* WHAT IS BEING ASKED
What is the number of lines in this listing that include the string "Identify"? Answer with that number by itself.

* DATASET RECORDS
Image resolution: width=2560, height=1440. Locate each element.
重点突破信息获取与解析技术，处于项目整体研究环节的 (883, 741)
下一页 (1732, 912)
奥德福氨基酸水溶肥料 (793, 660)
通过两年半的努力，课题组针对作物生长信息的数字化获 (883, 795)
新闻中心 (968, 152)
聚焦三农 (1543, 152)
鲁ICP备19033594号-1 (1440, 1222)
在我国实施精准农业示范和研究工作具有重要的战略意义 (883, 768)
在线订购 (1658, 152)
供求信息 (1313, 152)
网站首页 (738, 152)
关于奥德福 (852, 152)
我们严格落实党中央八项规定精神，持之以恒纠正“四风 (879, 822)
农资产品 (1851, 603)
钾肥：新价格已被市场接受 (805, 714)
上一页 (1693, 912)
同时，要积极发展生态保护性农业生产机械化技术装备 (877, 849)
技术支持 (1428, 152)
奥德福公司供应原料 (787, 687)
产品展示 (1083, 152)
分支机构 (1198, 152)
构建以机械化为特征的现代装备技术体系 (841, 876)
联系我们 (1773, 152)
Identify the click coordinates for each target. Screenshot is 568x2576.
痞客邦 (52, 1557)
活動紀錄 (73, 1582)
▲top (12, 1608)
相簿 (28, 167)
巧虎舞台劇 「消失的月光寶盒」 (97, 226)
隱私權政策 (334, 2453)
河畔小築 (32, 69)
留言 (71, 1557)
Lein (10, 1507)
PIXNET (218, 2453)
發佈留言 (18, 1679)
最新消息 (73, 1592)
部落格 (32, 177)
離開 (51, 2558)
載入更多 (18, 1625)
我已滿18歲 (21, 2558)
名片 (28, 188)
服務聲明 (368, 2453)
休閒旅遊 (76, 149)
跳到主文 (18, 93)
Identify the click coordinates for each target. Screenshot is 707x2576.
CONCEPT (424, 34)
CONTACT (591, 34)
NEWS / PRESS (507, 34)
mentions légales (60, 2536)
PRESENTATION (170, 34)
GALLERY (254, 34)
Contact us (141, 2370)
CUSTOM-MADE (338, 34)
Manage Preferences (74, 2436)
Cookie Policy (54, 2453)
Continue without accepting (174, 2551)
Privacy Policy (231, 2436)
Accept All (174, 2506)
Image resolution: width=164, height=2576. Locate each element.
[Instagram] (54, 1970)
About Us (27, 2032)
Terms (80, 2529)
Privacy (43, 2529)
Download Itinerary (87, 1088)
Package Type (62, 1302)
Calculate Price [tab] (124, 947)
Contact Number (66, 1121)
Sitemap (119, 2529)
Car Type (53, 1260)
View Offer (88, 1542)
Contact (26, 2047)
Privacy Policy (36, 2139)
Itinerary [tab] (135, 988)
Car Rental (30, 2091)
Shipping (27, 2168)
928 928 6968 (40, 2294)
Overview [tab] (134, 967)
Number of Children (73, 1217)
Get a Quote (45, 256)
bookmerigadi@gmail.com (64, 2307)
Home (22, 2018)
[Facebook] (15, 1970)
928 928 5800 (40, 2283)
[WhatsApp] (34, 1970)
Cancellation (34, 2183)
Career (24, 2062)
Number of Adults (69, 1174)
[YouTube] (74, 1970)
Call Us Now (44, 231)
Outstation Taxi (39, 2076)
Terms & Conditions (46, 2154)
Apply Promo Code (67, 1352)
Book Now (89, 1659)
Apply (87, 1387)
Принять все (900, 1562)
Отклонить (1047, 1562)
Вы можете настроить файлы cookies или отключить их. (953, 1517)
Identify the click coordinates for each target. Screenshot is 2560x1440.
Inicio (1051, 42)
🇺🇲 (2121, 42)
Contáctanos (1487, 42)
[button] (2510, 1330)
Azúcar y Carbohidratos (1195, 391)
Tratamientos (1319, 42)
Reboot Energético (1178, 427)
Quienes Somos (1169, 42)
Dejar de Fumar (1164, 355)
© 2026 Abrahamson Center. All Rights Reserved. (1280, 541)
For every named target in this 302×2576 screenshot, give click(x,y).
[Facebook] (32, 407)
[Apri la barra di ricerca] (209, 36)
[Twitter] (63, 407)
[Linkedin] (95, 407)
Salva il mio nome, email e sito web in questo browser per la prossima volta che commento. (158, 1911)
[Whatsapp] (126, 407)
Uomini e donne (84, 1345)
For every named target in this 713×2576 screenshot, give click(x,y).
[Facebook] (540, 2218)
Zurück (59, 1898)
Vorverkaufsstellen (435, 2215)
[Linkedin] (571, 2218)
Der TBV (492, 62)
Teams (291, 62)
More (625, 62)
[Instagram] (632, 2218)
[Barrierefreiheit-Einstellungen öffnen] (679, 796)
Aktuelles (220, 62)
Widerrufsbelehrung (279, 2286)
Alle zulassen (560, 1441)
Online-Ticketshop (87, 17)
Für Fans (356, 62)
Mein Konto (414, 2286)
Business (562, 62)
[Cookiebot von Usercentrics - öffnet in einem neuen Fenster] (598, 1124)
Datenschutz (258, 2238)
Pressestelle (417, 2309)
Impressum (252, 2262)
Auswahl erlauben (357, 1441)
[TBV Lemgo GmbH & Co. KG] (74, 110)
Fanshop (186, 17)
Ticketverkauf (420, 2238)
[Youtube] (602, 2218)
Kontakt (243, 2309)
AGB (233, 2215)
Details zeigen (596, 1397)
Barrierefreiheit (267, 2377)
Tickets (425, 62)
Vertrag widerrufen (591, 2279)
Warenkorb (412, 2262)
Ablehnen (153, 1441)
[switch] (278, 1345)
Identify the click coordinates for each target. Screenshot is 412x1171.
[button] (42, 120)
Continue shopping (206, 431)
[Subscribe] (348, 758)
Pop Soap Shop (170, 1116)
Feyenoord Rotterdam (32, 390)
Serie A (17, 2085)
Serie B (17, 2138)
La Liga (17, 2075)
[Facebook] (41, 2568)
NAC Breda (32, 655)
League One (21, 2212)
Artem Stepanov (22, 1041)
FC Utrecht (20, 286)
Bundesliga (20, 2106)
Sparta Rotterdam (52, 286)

* EXPECTED OUTPUT
4